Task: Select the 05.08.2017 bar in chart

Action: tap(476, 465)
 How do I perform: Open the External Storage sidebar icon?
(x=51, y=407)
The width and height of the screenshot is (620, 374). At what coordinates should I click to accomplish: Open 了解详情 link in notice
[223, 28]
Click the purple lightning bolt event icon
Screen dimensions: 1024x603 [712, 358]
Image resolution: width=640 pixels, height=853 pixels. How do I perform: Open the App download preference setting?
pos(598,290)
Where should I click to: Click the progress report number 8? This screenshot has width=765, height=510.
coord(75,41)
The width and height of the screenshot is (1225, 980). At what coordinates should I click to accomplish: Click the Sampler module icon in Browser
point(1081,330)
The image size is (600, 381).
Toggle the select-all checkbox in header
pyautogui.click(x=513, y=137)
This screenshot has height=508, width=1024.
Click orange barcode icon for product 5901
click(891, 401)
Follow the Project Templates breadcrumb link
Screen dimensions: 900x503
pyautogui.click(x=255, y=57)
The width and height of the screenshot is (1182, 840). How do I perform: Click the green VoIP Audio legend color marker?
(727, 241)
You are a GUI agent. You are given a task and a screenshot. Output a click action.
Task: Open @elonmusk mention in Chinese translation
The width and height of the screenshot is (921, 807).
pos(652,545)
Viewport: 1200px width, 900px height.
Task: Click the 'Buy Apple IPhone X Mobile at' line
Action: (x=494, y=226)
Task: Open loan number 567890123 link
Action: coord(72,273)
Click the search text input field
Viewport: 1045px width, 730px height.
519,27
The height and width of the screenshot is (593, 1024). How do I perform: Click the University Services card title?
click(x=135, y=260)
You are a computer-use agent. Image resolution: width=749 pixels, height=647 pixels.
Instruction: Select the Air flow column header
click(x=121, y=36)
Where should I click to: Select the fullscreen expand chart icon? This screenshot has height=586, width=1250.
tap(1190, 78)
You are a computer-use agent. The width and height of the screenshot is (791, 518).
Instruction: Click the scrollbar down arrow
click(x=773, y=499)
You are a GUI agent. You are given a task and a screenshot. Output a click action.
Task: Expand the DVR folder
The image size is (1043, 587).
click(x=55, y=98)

::::::

What is being asked: Wherever the string "agent" shows up in a line above, tally that line, and answer with the final number alone.

Result below: 4